═════ GIVEN INFORMATION

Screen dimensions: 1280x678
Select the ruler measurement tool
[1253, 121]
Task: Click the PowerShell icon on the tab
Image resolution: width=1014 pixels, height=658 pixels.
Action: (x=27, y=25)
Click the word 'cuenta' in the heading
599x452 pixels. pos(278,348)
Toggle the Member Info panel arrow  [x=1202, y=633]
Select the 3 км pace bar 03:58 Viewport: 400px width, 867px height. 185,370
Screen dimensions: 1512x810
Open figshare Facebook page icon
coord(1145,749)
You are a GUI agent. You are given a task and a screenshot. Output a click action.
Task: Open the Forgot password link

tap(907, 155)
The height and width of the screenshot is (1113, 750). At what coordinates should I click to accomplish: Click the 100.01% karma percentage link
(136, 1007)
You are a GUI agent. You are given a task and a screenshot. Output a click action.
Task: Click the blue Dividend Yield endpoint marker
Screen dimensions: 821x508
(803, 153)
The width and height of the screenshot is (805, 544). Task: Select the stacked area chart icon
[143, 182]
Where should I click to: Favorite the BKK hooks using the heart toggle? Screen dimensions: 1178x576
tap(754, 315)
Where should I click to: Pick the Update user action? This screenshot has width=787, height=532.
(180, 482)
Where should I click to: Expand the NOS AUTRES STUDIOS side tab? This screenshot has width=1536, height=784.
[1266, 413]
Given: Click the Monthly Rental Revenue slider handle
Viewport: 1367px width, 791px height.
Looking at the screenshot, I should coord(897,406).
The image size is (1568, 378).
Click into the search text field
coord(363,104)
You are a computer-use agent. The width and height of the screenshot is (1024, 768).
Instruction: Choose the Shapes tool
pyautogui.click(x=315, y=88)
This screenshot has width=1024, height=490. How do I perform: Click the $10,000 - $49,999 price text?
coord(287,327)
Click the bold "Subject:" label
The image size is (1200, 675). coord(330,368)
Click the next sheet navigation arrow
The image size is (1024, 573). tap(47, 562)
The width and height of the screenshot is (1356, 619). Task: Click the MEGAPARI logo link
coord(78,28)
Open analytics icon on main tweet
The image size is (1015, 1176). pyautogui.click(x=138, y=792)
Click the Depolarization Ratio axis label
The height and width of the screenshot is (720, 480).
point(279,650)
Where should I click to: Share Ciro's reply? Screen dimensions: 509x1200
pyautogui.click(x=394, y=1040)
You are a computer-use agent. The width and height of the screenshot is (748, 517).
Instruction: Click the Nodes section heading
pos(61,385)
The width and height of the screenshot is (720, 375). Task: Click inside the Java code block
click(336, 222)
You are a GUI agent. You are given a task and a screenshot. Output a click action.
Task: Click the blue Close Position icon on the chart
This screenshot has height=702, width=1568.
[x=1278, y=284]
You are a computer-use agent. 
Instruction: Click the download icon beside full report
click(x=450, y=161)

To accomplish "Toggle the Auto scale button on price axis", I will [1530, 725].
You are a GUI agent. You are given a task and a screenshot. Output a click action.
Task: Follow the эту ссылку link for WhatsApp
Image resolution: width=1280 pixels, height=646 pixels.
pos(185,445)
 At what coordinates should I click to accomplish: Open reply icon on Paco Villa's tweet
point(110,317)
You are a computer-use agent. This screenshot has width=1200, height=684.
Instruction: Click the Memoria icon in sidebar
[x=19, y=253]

══════════

TASK ITEM: Nothing but the lines from the one with "Click the next sheet navigation arrow" through the final line of the data belongs in the answer, and they must match exactly.

THE COMPLETED TASK:
Click the next sheet navigation arrow
The image size is (1024, 573). tap(47, 562)
The width and height of the screenshot is (1356, 619). Task: Click the MEGAPARI logo link
coord(78,28)
Open analytics icon on main tweet
The image size is (1015, 1176). pyautogui.click(x=138, y=792)
Click the Depolarization Ratio axis label
The height and width of the screenshot is (720, 480).
point(279,650)
Where should I click to: Share Ciro's reply? Screen dimensions: 509x1200
pyautogui.click(x=394, y=1040)
You are a computer-use agent. The width and height of the screenshot is (748, 517).
Instruction: Click the Nodes section heading
pos(61,385)
The width and height of the screenshot is (720, 375). Task: Click inside the Java code block
click(336, 222)
You are a GUI agent. You are given a task and a screenshot. Output a click action.
Task: Click the blue Close Position icon on the chart
This screenshot has height=702, width=1568.
[x=1278, y=284]
You are a computer-use agent. 
Instruction: Click the download icon beside full report
click(x=450, y=161)

To accomplish "Toggle the Auto scale button on price axis", I will [1530, 725].
You are a GUI agent. You are given a task and a screenshot. Output a click action.
Task: Follow the эту ссылку link for WhatsApp
Image resolution: width=1280 pixels, height=646 pixels.
pos(185,445)
 At what coordinates should I click to accomplish: Open reply icon on Paco Villa's tweet
point(110,317)
You are a computer-use agent. This screenshot has width=1200, height=684.
Instruction: Click the Memoria icon in sidebar
[x=19, y=253]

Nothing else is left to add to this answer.